Hey readers! I’m filling in for Mike today, as he had something come up and was unable to write. He’ll be back with us next Tuesday, so until then, I’m here to wander through some of my own thoughts of late and see what bubbles up…
Mike and I have spent the past few months moving all my things to his place, as many of you know. After a decade of living alone, finally, I’ve taken the plunge into this next level of partnership. A level in fact that I never even made it to with Drew, my late-fiance, because he died before we were able to get there.
We would have moved in together that same year he died, and married the next. But neither of those things happened. Instead, I gained new fears which have come with me into my relationship with Mike. Although there is no serious talk of it yet, we do have plans and hopes to get married one day. As this commitment begins to enter my mind more, new fears arise. Fears about being on the cusp of a new beginning and having it all taken away. Fears of moving in together and marrying because “what if he dies before we ever get there. Or the day after. Or three months into marriage…” What if, what if, what if. As I face these phases of my life for the first time since Drew and I were in a similar place, I find the fears quite loud.
Nearly every night in fact when we go to bed, these thoughts have started to run wild in my mind the past few weeks. Not to the point of serious upset, but certainly to the point of stress. Because I now realize what is possible. I now realize he could die tomorrow, and then what? This is certainly something I never faced with Drew. I was never even wondering what would happen, because I wasn’t thinking about him dying. Furthermore, I had a full-time and could support myself, and there was no child in the equation to care for. It all feels so risky when you’ve known death before.
Regardless of how scary all of this is, I can’t stop loving this person or pursuing this life any more than the grass can stop growing. Or at least, I refuse to stop growing. With the same stubbornness as nature, I will continue to sprout even in the hardest of winters. Like the morning glories on our back porch, I will continue to grow lush. I will climb towards the sun and I will go to the places where I will flourish most.
I can’t prevent this person from dying any more than I can keep the leaves from dying off the trees in winter. My only control then, is my love. And growing from a place of love. Not with a faith that death will not visit again, because it could at any time, and that I know. Instead, with the faith that – if death should come… if that dark, biting winter should indeed return – I will once again bloom through it.

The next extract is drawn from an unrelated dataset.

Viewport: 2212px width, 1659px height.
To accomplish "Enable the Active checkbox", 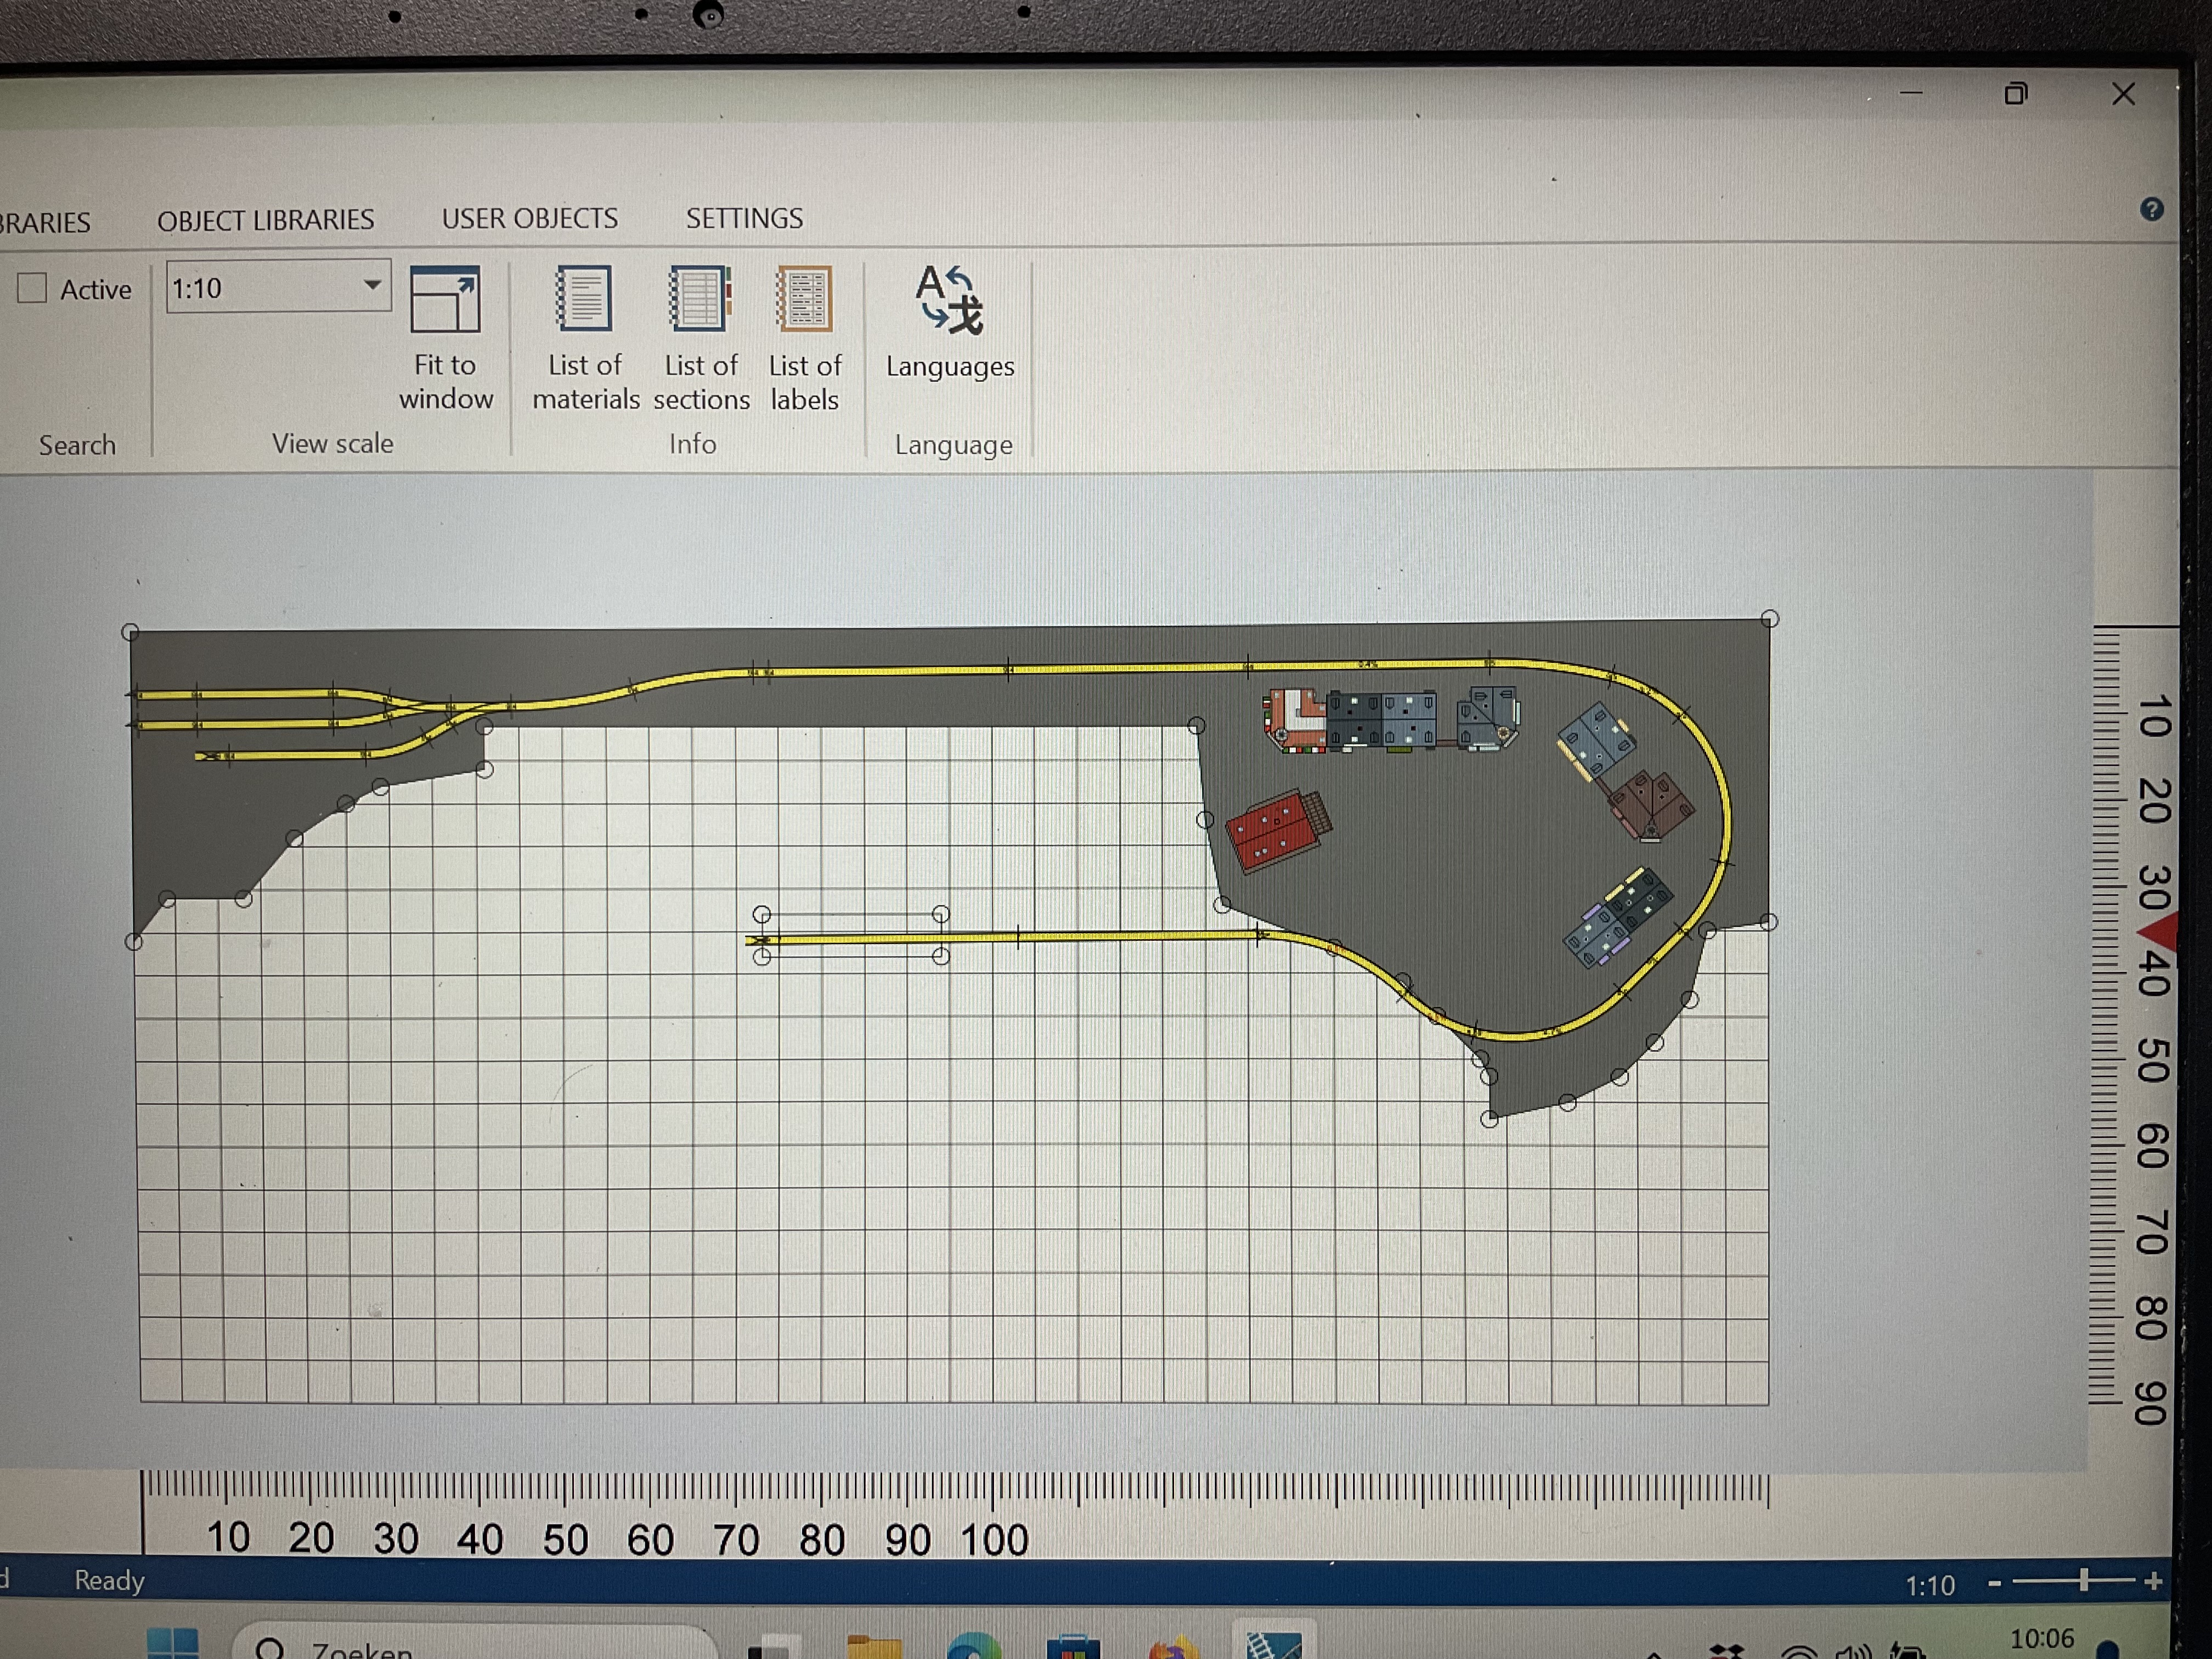I will click(33, 288).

I think to grow into a new partnership after the death of your person is to find your own place of peace with this new knowing. To find your own agreement with death. To acknowledge the dangers, take responsibility for the risks, and still choose the inevitability of pain for the chance to love again. It is incredibly hard and scary, but worthwhile. I think that is when the fear begins to lose its power some. When you accept that whether it’s next week or 50 years from now, you know in an intimate way that death will come again.
I’ll admit, every day since moving in here I have at least the smallest sigh of relief that on that day, he didn’t die. Even as a write this, there is a small amount of fear in my fingers, because I still don’t know if today could be that day. And for all the days after. But I do know, that today is a day I get to love. And that’s the part that I try to spend the rest of the day focusing on.
In some ways, this agreement keeps me on my toes. It keeps me remembering to embrace what is here today. It reminds me to hold close what is important to me. It keeps me fighting for my joy, and determined to have a life of beauty no matter what comes my way.